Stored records
★ ★ ★ ★ ★ ★ ★

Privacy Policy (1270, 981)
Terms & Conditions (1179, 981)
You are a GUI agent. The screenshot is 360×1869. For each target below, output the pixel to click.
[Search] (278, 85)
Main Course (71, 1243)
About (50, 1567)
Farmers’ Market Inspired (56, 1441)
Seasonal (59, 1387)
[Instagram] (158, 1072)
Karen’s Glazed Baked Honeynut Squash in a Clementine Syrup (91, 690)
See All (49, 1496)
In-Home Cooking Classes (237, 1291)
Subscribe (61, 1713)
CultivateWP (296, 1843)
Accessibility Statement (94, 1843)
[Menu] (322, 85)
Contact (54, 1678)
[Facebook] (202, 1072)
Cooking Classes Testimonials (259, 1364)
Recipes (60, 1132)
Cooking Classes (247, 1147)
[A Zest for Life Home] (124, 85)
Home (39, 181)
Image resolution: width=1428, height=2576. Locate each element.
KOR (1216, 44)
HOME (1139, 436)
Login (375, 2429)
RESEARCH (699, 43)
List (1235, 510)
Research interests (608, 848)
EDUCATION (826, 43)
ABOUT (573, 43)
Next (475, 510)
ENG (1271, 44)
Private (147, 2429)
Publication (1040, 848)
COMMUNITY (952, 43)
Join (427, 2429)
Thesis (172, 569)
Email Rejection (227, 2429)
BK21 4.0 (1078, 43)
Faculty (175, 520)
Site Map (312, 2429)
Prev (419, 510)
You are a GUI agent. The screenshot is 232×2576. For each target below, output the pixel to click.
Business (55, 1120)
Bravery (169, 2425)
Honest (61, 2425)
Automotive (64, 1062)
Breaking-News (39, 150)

★ ★ ★ ★ ★ ★ ★

→ **Task directions**
Extract from the records above the lines from the one containing "Publication (1040, 848)" to the one containing "Business (55, 1120)", both lines included, exactly as they appear and with nothing else.

→ **Task answer**
Publication (1040, 848)
COMMUNITY (952, 43)
Join (427, 2429)
Thesis (172, 569)
Email Rejection (227, 2429)
BK21 4.0 (1078, 43)
Faculty (175, 520)
Site Map (312, 2429)
Prev (419, 510)
You are a GUI agent. The screenshot is 232×2576. For each target below, output the pixel to click.
Business (55, 1120)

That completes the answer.